Images show families and neighbours helpless and hugging among a vast, tangled mess of homes and shredded trees, overwhelmed by the damage wrought by a single tornado that barrelled in at 300 kilometres per hour, measuring nearly a mile across.
The scene was grim, too, for residents of Slave Lake, Alta., as they toured past homes and cars charred by forest fires that made an ashy wasteland of their community last week.
Grieving for one's home, something most of us will never experience, is a special category of hell.
"When the imminent threat is gone, people start to think about what has happened. They start to count all the losses and that's when they typically break down," says Alain Brunet, chair of the Canadian Psychological Association's traumatic stress division.
During an "inventory phase," some collect mementoes, while others hunt for their taxes: "Some people will be more pragmatic and other people will approach from a more emotional point of view, looking for teddy bears and things like that," says Dr. Brunet, who is also a psychiatry professor at McGill University.

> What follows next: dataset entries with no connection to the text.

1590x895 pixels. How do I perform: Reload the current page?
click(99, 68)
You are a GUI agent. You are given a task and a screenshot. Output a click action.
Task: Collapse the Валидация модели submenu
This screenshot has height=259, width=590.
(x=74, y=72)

Some victims will "disassociate" while others will become depressed or angry, especially if they feel rescue efforts failed them. Many will feel overwhelmed as they're forced to face stressors such as insurance and temporary living conditions, while others will experience hyper-vigilance: "Once bitten, twice shy," he adds. Fewer still may suffer from post-traumatic stress disorder: Women are more at risk here, as are children, who crave routine in chaos.
"It's very hard to return to a routine if your home isn't there any more," he says.